Fear can be paralyzing. It causes stress, disrupts your sleep and takes the sparkle out of your life. Feeling anxious? 5 steps to help you relax.
1. Accept what you can and cannot influence
You cannot influence everything. You cannot decide that it will rain today or that the sun will shine tomorrow. Nor can you influence the fact that a loved one suddenly becomes ill. These matters are part of the circle of concern. They are areas that concern you but you cannot influence them.
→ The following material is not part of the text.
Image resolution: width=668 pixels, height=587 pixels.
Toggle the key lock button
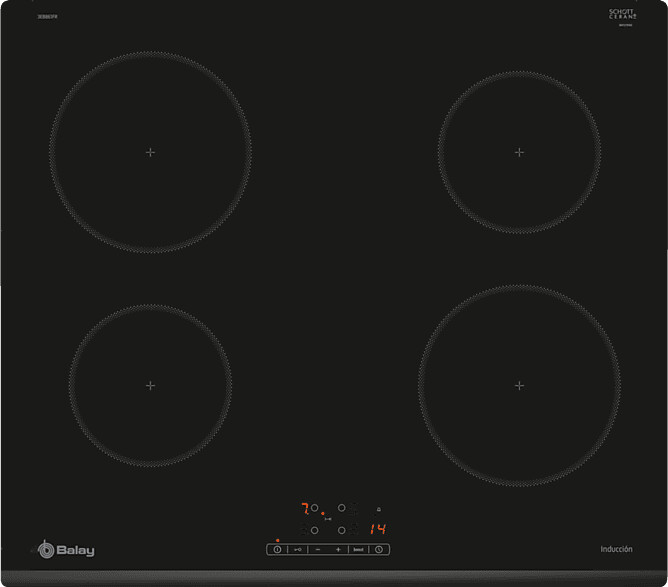pyautogui.click(x=298, y=549)
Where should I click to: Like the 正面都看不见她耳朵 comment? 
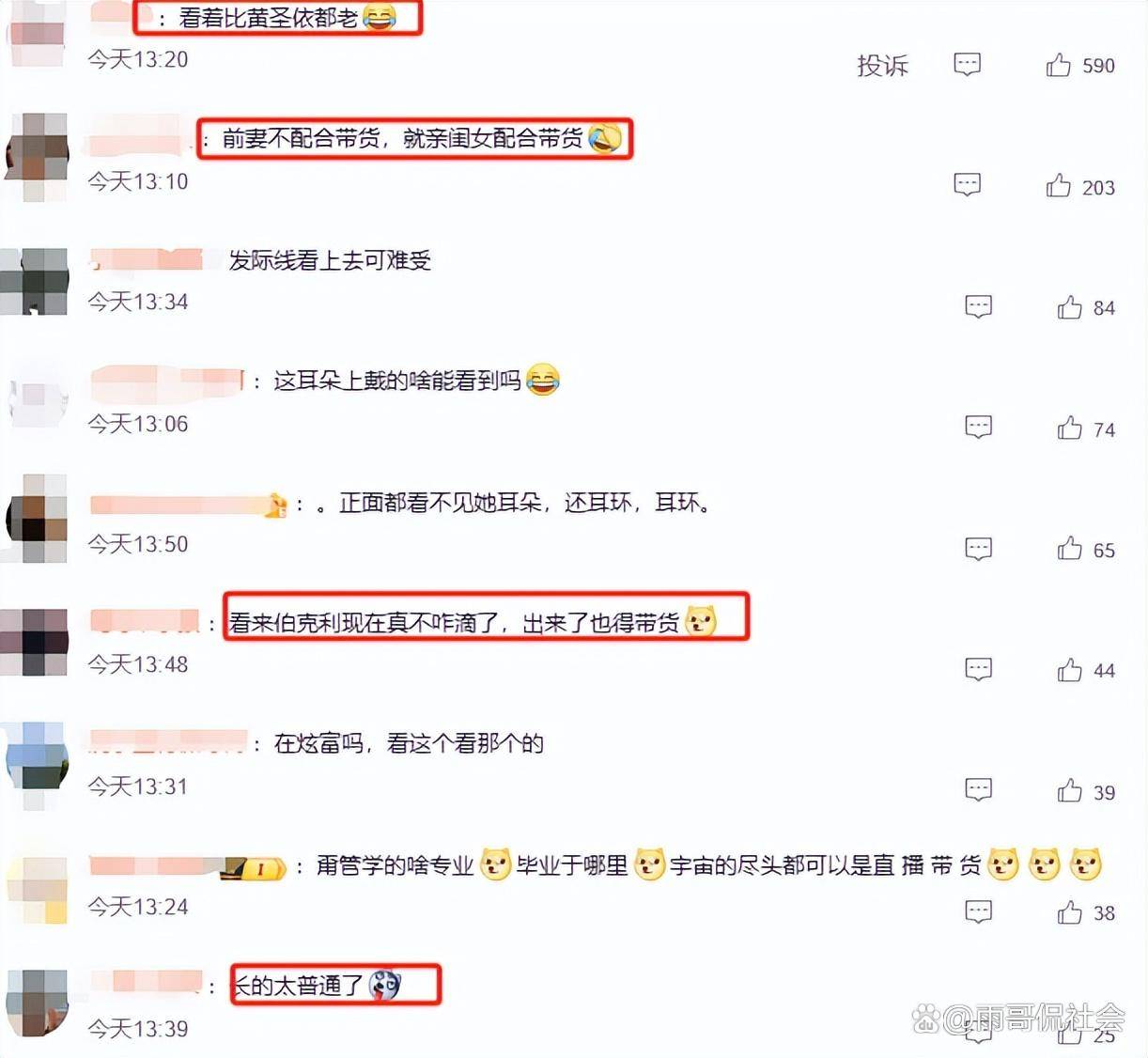pyautogui.click(x=1070, y=549)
There are, however, things you can influence. These are part of your circle of influence. You have no influence on the weather, but you can influence how you feel about it. Do you feel anxious? Ask yourself what is possible within your circle of influence. Is there anything you can change about the situation? Then go ahead and do it. Are you unable to do anything about it because it is completely beyond your control? Then it’s part of your circle of concern and you need to try and let it go. After all, you aren’t able to change it anyway.
2. Bring your attention back to the “here and now”
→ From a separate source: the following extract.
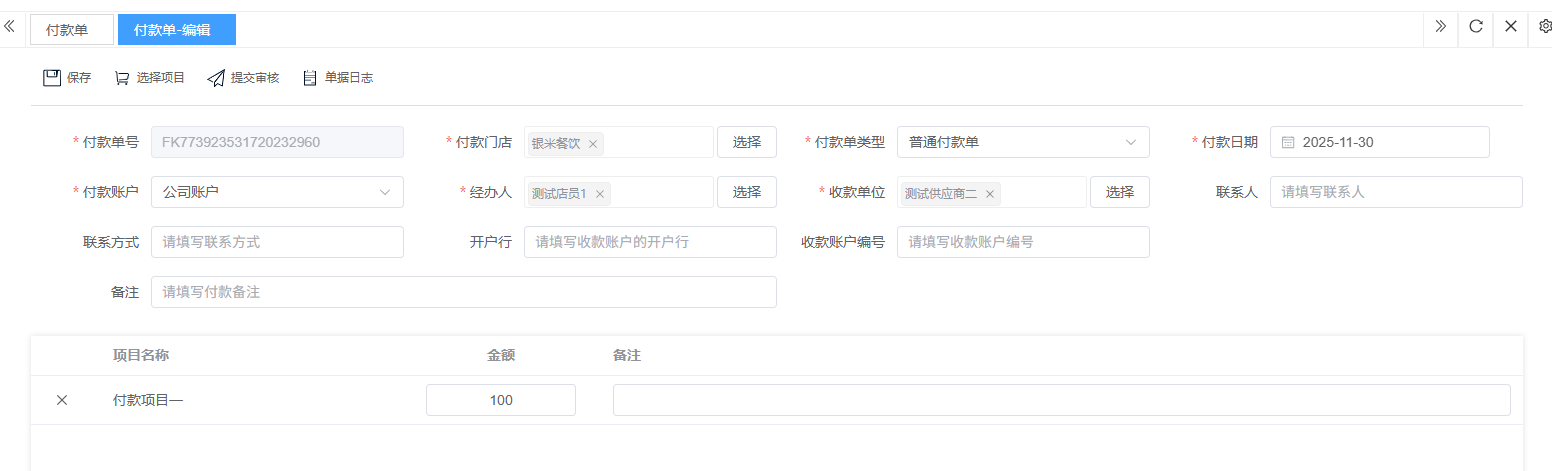Open the 单据日志 document log icon
This screenshot has height=471, width=1552.
tap(310, 78)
Are you anxious about what “could happen“? Many people live in the past or in the future. They are sad about things that have happened and afraid of what is yet to come. If you are having these thoughts, it is important to focus your attention on the “here and now”. What is going on right now: are you safe, is there anything you should be afraid of? If not, then try to let it go.
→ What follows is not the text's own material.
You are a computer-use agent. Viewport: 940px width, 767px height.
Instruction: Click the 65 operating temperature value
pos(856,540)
How to reduce anxiety? Meditation can help bring your attention back to the “here and now”. When you meditate you try to let (fearful) thoughts pass, and all that remains is the present to focus on.
3. Reconsider your fears
When you’re afraid of something, you tend to assume the worst-case scenario. For example, your partner comes home later than usual and you’re afraid that he or she got into an accident (turns out it was a traffic jam). Or you lose your job and you’re afraid you won’t be able to afford anything to eat.
In these situations, it is important to reconsider your fears. So grab hold of them and take a good look. What are you really afraid of? What’s the worst thing that could happen?
For example, if you lose your job will you run out of money to go shopping? You probably saved up some money and perhaps your partner still has a job. In addition, you will start looking for a new job shortly and what are the odds that you won’t succeed? Also, there are always people around who want to help out.
In your mind, your fears may appear larger than life. Look at your fears from that perspective: undress them and make them visible. They may end up not being that big at all.
4. Inhale, exhale and relax
If you deal with anxious thoughts on a regular basis, create a routine for yourself that includes a daily break. When something becomes a routine it requires little effort. Consider, for example, brushing your teeth. You brush your teeth every night, without consciously thinking about it.
For many people meditation (in the morning) is a daily routine for peace of mind. Other things may work better for you, like a 30-minute morning walk. Or taking a few minutes during your lunch break to do some yoga exercises. Figure out what works best for you and incorporate it into your day.
5. Make your night’s sleep sacred
A good night’s sleep is extremely important, but also very vulnerable. When you’re concerned or worried about something it can directly impact your sleep: you toss and turn in bed, have difficulty falling asleep or have intense dreams.
So it’s important to pay attention to your sleep – especially if you suffer from anxiety. Try to figure out how to sleep better. For example, no coffee after 3 pm or a well-ventilated and dark bedroom. Sleep meditations also help many people to sleep better.